* EXERCISE OBJECTIVE:
Filter the records down to the lines that hold the word "computer", and copy each of those lines.

* RECORD EXTRACTS:
☆ ☆ ☆ ☆ ☆

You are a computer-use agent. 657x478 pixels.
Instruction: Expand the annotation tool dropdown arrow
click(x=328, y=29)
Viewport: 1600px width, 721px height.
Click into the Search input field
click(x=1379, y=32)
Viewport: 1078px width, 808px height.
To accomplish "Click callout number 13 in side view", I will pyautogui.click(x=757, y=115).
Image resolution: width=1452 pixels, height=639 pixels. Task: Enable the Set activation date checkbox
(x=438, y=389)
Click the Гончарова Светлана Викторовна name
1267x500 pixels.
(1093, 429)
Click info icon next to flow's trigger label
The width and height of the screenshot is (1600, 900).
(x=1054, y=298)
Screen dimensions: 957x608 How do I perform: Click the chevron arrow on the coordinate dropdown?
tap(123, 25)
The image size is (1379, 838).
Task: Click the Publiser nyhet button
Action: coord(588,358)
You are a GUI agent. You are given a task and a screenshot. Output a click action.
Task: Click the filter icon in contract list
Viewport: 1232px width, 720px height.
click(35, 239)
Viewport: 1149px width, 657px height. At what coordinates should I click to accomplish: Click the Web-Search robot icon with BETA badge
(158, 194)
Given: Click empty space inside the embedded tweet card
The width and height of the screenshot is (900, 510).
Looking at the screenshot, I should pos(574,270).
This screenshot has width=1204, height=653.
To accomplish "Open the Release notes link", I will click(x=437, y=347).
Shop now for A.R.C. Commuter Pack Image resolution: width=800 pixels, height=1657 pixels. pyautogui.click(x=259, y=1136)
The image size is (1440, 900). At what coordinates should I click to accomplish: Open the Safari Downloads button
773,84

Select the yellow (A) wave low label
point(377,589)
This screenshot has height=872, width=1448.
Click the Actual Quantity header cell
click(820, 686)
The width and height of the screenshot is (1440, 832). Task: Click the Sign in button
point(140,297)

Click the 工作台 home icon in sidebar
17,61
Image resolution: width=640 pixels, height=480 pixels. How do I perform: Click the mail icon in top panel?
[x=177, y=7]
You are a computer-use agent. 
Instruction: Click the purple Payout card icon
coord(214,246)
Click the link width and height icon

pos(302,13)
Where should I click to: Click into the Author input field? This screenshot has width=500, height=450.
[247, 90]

☆ ☆ ☆ ☆ ☆

* SOLVED EXERCISE:
You are a computer-use agent. 657x478 pixels.
You are a computer-use agent. 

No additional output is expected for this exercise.